If there are indeed "several dozen" morphologically distinct types in the mix, then most of them didn't make it into any of my packets (or, at least, didn't make it to producing any grain) In all I count 4 distinct types. I probably reduced the diversity a little when I made my reserve selection (needing some arbitrary factor to determine which seeds would get saved as a reserve should the first crop not take, I put to the side all of the purplest seeds) But I have difficulty believing that removing maybe 50 seeds out of a population of 250-350 could take that much of the diversity, so some other factor is probably in play (maybe the animals were selective in which grains they ate)
Far and away the commonest phenotype in the population is a green/gold six row with a short squat head with a sort of "bread wheat" appearance to the glumes (glumes splayed of in all directions giving an irregular outline, as opposed to the tight, boxy look found in durum and such), similar in appearance to a lot of other six row barleys I've seen (particularly those that have descended from seed I found mixed into Indian material, some of which very well may share some common germplasm with Tibetan populations.)
Type II is very similar to types 1 but has some purplish anthocyanin streaking on the glumes, mostly on the inner side (the side facing the center of the head).
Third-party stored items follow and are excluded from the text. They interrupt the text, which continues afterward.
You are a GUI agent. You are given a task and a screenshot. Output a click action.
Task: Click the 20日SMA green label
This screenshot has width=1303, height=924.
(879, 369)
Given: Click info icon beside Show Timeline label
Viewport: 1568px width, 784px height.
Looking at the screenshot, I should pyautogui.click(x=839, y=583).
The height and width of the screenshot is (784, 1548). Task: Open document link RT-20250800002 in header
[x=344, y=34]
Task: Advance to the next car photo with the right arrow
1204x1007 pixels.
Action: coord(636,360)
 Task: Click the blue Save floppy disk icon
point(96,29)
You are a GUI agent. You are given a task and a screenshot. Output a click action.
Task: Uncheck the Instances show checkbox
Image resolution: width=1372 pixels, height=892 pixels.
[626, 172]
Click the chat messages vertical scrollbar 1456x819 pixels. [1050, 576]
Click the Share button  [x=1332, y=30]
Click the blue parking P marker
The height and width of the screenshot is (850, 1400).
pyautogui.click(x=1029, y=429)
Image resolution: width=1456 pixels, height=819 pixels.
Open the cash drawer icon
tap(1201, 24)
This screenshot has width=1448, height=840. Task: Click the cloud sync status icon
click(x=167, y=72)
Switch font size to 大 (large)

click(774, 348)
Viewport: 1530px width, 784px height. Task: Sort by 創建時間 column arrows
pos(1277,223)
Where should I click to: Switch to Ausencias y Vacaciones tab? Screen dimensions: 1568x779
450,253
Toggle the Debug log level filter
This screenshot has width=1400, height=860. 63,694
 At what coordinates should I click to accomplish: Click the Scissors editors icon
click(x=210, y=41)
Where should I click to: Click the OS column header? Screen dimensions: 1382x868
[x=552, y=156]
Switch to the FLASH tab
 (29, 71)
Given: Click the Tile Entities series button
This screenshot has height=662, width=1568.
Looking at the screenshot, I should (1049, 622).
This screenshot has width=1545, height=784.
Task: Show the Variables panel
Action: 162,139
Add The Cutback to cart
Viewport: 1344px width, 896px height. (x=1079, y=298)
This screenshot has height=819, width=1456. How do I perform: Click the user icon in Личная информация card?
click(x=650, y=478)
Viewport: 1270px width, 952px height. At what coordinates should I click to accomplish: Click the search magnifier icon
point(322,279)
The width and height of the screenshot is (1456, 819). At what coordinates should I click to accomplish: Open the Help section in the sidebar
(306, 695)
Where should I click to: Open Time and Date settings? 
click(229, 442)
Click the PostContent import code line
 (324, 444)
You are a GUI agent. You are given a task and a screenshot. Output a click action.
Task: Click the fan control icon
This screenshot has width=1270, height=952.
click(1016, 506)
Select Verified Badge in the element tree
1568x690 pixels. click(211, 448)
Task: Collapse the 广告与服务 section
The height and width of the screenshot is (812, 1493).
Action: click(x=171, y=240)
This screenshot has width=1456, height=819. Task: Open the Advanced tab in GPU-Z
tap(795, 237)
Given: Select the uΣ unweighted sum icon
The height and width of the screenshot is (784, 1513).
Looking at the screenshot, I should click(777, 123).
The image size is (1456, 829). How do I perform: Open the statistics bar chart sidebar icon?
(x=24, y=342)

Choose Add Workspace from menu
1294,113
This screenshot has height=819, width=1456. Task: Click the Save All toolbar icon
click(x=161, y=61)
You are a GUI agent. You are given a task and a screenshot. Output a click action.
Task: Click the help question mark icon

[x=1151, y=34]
This varies from a tiny trace to a fairly significant stripe (some of the darker ones almost have the "red/purple inside with a golden halo" look some kinds of sorghum get.)
Type III is kind of hard to describe. The best I can do is "golden pseudo-two row" or "golden two row, sort of". That is, it's a two row, but it looks like something you would get if you stopped a barley that was evolving from a six to a two somewhere in between. On most two row barleys I've seen, the undeveloped side glumes are more or less invisible on the mature head. On these, they're still there, reduced, but still fully visible, making a sort of feathery or scaley pattern up the sides of the head. With a little tinkering this could actually make a very nice floral/ornamental grain (actually it's a pretty nice one now, but I think it could be better.) on it as it stands only the fertile grain has awns so the head has the standard flat shape of two row heads. If you could turn the awns back on on the sides you might get a very visually striking effect, with the side awns more or less plastered along the sides of the head making a much bigger feather/chevron pattern (and perhaps a textured effect at the edges, if you can make the awns long enough to extend past the edges of the rest of the head).
Finally one head is what I will call type IV. This is more or less like type I but there is something wrong with the awns. After going up a short distance (basically until the point where they would start getting thin and hairlike) they club off, making a sort of inverted "V" of tissue. I think I may rogue this one out of future plantings. It isn't really all that aesthetically pleasing, especially since one awn at the top of the head isn't clubbed off, making the whole head look sloppy and damaged (it's sort of like that wheat I grew a few years ago that was basically beardless, except for having one "whisker" sticking out of one side of the top of each head. And since pretty much all the grain I grow winds up in vases on the mantel, I need the heads to be as pretty as possible.